[Exercise goal] Copy exactly and only the lines running from the one that contains "Where should I" to the final line of the data below, without the pictures.

[Information given]
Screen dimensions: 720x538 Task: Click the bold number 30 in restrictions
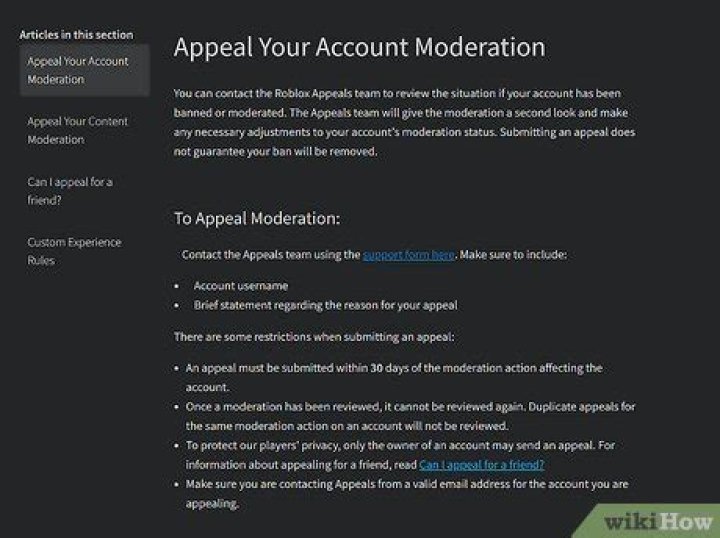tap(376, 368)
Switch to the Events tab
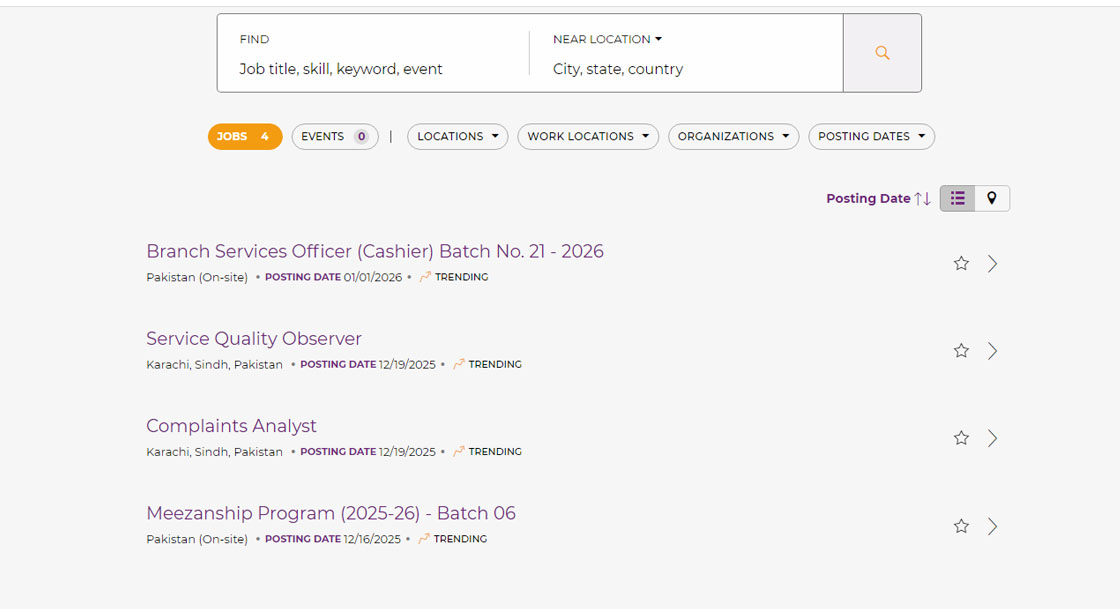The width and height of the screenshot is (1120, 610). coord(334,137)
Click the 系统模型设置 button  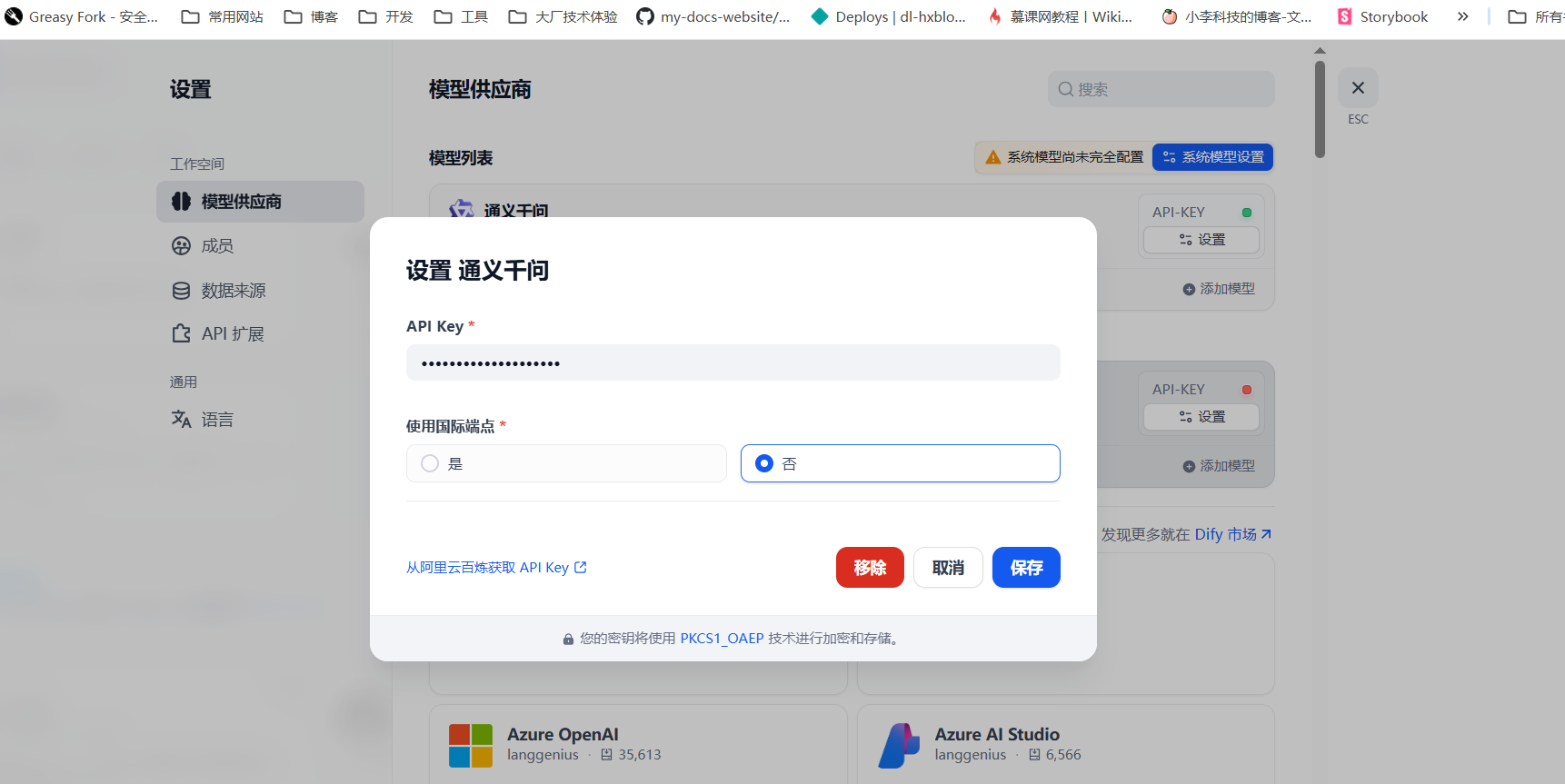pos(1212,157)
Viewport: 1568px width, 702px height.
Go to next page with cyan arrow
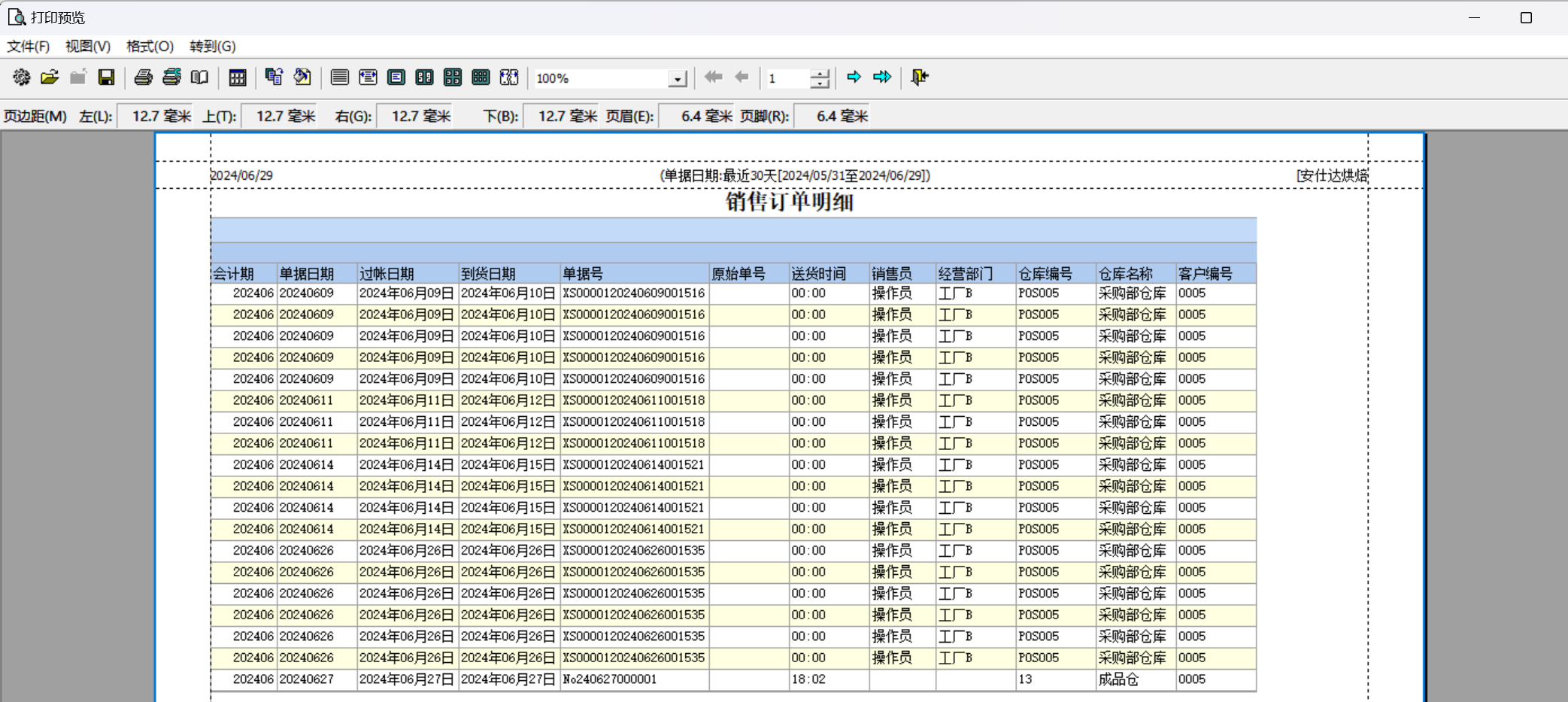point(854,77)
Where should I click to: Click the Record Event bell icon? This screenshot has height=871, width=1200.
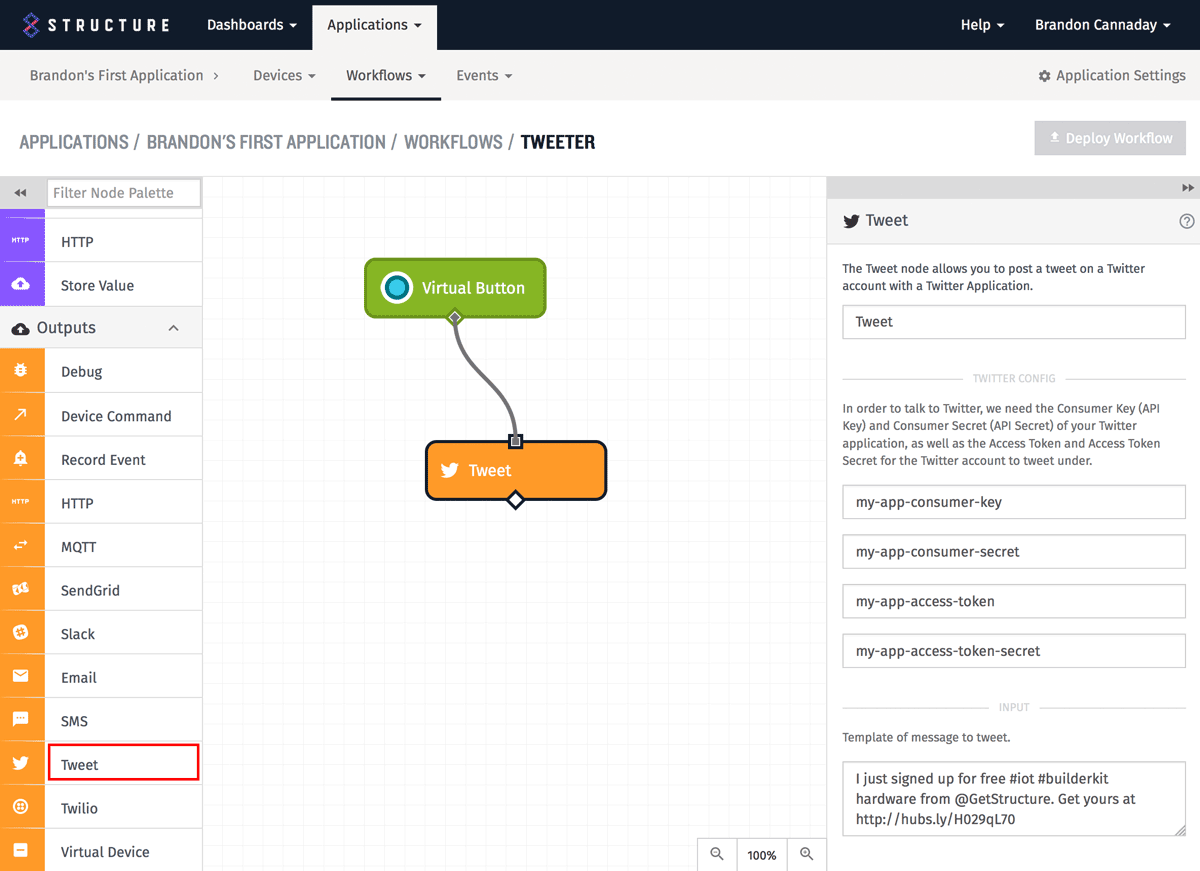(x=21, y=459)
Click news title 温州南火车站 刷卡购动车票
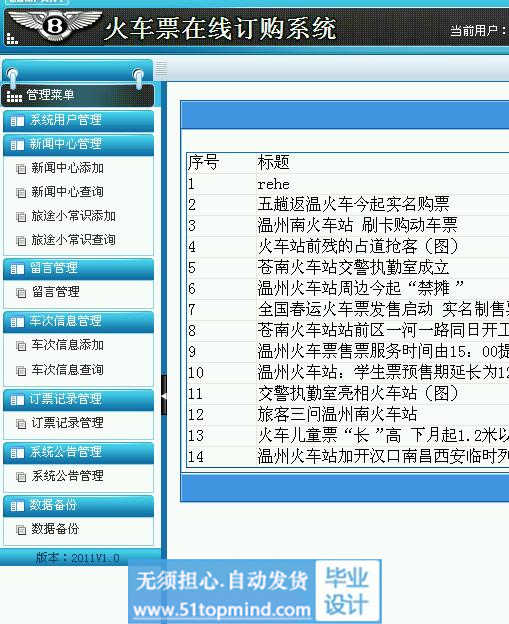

[Reply]
Where should I click to: Click the Record Event bell icon? This screenshot has height=871, width=1200.
(x=21, y=459)
Click news title 温州南火车站 刷卡购动车票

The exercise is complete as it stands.